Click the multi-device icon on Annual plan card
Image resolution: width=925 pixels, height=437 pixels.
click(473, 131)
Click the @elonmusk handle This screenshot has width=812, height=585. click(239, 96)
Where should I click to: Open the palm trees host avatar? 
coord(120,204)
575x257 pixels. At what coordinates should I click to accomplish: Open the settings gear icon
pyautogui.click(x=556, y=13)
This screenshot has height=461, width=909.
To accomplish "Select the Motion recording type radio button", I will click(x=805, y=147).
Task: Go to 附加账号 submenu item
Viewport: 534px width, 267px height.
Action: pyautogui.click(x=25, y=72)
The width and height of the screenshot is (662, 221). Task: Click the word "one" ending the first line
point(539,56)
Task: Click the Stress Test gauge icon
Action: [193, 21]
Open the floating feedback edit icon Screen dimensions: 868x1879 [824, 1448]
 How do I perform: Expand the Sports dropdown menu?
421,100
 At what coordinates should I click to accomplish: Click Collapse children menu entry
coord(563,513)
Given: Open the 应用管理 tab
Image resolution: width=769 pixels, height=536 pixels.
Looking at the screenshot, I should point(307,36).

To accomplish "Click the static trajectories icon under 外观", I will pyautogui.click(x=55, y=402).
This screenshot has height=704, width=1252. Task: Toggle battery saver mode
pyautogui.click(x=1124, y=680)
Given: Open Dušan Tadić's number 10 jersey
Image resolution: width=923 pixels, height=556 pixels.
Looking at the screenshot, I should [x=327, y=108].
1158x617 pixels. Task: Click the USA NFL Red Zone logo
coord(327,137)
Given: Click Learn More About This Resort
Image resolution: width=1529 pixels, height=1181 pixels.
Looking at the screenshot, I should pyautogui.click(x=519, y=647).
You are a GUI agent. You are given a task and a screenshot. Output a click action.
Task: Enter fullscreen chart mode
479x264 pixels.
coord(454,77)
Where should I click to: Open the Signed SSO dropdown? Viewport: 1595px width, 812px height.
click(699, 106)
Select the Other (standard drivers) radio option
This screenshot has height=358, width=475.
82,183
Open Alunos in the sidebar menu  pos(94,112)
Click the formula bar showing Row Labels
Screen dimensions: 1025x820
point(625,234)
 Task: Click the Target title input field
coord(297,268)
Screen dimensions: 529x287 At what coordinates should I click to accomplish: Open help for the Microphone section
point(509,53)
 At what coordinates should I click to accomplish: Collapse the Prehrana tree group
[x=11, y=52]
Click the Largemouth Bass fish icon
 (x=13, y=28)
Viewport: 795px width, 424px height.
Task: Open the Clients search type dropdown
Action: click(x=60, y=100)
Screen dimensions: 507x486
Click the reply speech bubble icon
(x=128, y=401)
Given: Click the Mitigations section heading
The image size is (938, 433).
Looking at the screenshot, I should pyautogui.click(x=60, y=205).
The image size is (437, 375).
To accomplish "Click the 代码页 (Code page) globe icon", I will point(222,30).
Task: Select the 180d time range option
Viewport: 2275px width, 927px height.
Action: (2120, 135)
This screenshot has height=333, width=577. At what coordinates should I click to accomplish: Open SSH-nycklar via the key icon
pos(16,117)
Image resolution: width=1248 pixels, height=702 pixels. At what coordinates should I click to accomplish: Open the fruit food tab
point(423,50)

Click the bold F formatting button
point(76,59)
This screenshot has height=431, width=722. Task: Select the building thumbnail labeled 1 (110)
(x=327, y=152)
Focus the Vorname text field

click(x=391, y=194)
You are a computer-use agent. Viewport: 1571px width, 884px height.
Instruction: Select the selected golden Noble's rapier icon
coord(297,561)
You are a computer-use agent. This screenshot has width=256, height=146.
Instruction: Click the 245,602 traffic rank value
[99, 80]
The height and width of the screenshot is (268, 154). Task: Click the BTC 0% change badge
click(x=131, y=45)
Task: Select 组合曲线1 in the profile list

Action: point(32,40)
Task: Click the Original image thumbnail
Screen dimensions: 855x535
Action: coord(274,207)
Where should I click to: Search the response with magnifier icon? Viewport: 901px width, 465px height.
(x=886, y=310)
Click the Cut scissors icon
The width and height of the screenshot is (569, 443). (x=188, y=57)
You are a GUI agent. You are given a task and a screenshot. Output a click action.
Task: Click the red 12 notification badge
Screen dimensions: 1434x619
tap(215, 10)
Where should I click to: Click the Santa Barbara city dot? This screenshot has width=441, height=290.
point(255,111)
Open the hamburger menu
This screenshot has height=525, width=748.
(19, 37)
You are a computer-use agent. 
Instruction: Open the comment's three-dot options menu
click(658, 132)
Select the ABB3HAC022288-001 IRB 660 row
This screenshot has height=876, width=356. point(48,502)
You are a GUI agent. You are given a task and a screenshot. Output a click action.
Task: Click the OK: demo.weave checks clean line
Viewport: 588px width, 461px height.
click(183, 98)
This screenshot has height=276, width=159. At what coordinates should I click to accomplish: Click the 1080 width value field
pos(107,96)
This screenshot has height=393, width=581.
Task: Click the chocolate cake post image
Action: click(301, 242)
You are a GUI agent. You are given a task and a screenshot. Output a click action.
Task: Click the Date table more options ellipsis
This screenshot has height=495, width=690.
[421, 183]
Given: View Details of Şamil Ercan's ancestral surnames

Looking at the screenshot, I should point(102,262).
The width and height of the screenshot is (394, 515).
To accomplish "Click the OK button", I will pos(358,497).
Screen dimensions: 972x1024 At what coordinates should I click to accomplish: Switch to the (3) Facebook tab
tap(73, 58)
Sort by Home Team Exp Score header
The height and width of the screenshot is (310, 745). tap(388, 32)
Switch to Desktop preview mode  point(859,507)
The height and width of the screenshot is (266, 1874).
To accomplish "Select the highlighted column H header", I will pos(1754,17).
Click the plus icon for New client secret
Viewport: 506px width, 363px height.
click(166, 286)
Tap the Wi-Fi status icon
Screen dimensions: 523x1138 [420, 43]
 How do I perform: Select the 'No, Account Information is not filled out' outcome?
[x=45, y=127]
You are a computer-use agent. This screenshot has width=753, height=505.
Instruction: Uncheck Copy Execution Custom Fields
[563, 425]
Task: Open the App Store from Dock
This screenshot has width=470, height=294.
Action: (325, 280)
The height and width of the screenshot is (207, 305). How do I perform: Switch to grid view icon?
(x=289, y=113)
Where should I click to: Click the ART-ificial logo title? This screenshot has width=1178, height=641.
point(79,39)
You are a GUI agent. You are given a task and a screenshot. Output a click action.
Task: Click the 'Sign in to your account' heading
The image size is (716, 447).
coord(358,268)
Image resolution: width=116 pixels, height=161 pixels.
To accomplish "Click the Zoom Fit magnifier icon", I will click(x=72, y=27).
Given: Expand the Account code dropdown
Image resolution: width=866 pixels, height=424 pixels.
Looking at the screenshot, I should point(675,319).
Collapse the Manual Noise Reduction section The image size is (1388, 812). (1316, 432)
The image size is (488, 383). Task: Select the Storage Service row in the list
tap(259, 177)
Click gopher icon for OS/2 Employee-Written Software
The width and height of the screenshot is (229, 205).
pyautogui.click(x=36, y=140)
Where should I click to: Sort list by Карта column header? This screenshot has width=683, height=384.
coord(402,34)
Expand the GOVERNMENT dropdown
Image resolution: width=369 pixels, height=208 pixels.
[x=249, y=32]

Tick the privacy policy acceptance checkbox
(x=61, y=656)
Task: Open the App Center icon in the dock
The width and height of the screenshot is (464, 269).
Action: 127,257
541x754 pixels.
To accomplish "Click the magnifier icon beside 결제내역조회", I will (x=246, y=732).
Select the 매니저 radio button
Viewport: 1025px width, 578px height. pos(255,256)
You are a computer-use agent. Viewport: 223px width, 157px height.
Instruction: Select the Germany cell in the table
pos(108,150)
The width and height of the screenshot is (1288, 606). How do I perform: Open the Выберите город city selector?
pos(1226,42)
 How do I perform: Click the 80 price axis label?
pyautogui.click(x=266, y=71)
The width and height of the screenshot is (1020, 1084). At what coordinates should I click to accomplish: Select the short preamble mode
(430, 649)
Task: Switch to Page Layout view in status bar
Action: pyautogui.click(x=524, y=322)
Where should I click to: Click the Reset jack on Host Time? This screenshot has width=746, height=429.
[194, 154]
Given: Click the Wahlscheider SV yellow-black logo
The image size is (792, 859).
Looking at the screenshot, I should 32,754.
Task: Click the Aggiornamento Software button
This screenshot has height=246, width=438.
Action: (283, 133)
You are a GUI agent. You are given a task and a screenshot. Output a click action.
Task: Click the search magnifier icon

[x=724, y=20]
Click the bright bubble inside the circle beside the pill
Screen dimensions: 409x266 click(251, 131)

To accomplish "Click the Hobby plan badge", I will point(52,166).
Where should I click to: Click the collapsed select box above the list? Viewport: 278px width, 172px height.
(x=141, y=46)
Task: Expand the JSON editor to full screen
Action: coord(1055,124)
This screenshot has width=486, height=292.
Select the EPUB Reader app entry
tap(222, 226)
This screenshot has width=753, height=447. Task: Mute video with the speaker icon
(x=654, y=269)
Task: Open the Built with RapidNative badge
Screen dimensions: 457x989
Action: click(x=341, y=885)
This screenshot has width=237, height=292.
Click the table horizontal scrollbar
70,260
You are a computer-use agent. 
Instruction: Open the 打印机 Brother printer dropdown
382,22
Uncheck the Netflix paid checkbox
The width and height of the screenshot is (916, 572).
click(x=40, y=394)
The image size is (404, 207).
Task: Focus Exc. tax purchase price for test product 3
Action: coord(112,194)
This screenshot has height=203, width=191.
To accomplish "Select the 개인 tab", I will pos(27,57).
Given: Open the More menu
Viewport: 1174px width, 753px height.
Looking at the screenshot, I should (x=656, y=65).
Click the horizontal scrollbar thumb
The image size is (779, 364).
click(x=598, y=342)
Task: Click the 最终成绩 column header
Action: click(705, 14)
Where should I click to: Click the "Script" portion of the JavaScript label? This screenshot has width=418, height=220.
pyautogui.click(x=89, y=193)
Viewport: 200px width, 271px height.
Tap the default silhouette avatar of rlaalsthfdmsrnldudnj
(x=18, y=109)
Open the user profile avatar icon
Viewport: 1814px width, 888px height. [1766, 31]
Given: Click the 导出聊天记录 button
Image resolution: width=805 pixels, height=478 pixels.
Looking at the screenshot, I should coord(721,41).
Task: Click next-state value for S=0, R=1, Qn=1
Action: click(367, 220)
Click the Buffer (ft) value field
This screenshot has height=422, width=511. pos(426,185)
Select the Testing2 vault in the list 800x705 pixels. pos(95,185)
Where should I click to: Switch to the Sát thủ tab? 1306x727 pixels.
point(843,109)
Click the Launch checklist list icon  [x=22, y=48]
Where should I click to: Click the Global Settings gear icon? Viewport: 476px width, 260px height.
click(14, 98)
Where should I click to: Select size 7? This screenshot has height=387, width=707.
----
→ EXERCISE DETAILS:
Identify how many lines in the entries above contain the word "Software" and provide only that figure.

→ ANSWER BOX:
2